After leading the team in scoring with more than 40 points each last season, forwards Robbie Earl and Joe Pavelski are at it again.
Earl leads the team through the first four games with five points, one goal and four assists. Pavelski is not far behind, averaging one point a game with three goals and one assist.
The impact of the line — consisting of Pavelski, Earl and team captain Adam Burish — was never more evident than last weekend. In the two games against St. Cloud, the three combined for two goals and five assists.
"That whole line played well," head coach Mike Eaves said at a Monday press conference. "If you're going to be a good player at this level, you have to rely on the people you play with and they were pretty fun to watch."
In the Badgers' 3-1 win Saturday night, Pavelski and Earl each notched a point in all three Badger goals.
Earl and Pavelski both assisted on Ryan MacMurchy's first period goal and Earl earned an assist on each of Pavelski's two goals.
Watch for that line to lead the Badgers — both scoring goals and opening opportunities for other lines — throughout the season.
"They'll make it easier for us," Eaves said. "If we have all our lines firing, we can be as good as anybody. I think we'll get to that point."
WCHA schedule puts UW at home early: For the second-straight season, the Badgers’ schedule has them at home in the early stages of Western Collegiate Hockey Association play.
After a road series with St. Cloud last weekend, the home series with Alaska-Anchorage marks the beginning of a stretch that will see UW at home in three of the next four weekends.
Wisconsin will host UAA before going on the road to North Dakota. That series will be their last road trip until Thanksgiving break.
"Well, it's pretty much been our course of scheduling for the last couple of years so we're used to it," Eaves said.
Last year, the Badgers played four of their first six conference series at home, which helped them jump out to an early lead, before fizzling down the stretch.
Wisconsin will see a similar stretch towards the end of this season, when four of its six series in January and February are on the road.
But, similar to how the football team has to deal with not having a bye week until the end of the Big Ten season, the hockey team isn't dwelling on the things it cannot control — which right now means winning at home and putting up early WCHA points.

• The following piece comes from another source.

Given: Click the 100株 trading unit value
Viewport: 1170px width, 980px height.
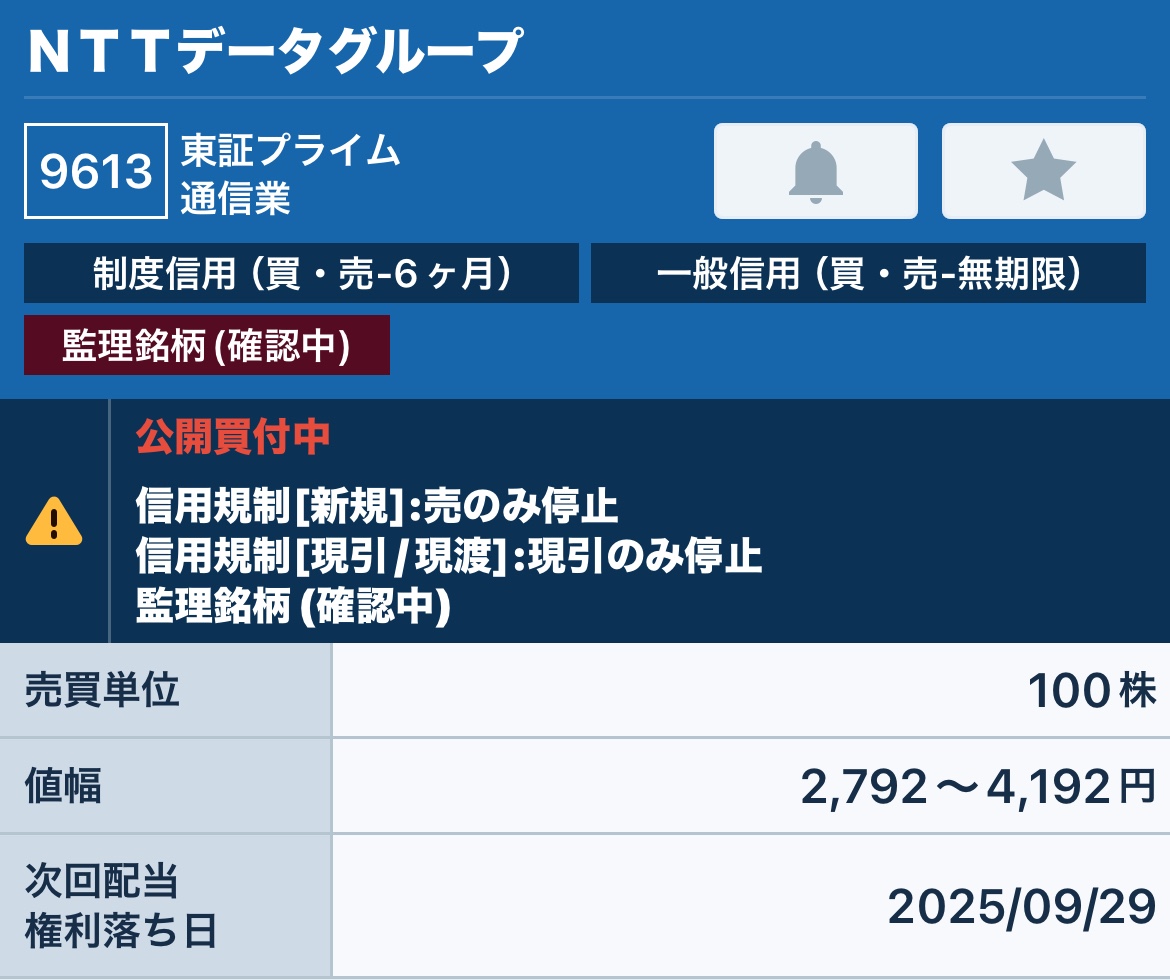Looking at the screenshot, I should tap(1092, 690).
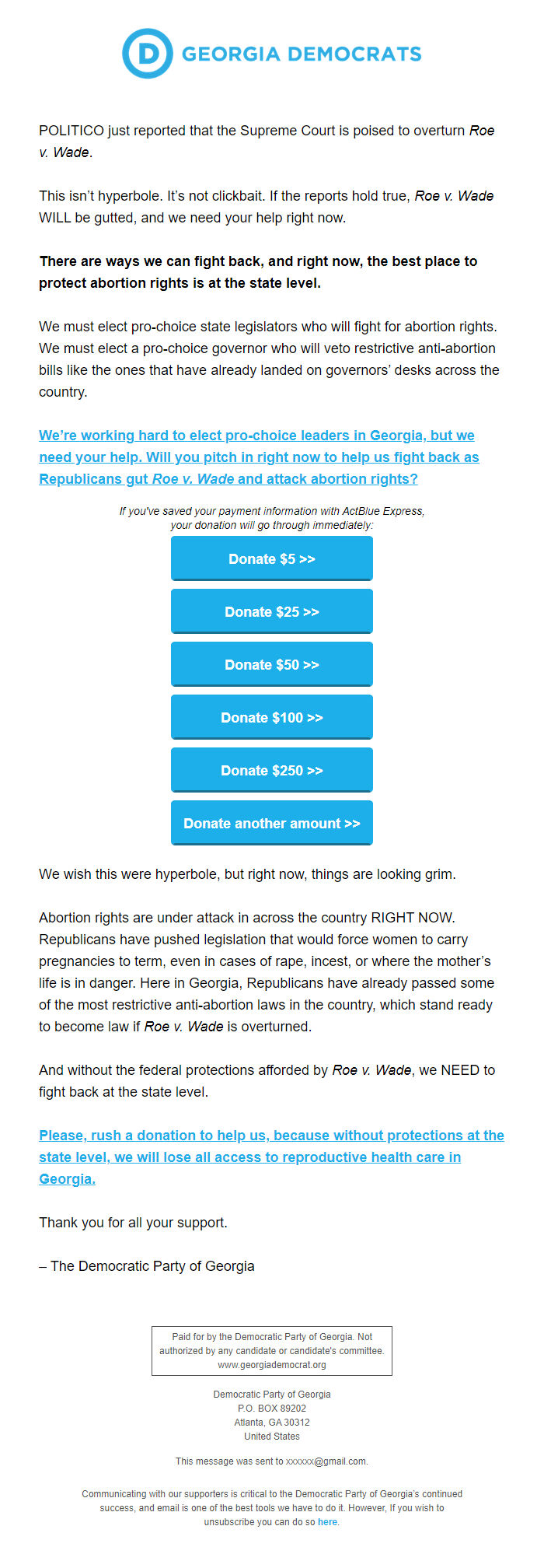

"We just have to control the things we can control," Eaves said. "We want to win every game, but if you look at the big picture it is important to put those points in the barn early."
League-wide instant replay scheduled to begin: After experimenting with instant replay at Denver and Colorado College last season, the WCHA — and the NCAA — decided to implement it for the 2005-06 season.
However, delays in getting the equipment delivered and set up at all WCHA arenas has postponed replay thus far.
But the use of replay to confirm the scoring of controversial goals is scheduled to begin with WCHA action this weekend.
"Last year with DU and CC having it, it proved to be an advantageous thing just because the fact that your getting the right calls," Eaves said. "Now that everybody in the league will have it … in important situations, they'll make the right calls, so I'm excited for it."
In other talks of changing rules, Eaves was asked if he ever expected the NCAA to institute a shootout, like the NHL has added at the end of overtimes to nix ties.
"I think the fact remains, how does it affect RPI? Until they figure out how to get around that, I don't think we'll see it in the college game," Eaves said.
Wisconsin has played to three overtimes in just four games this season, tying once.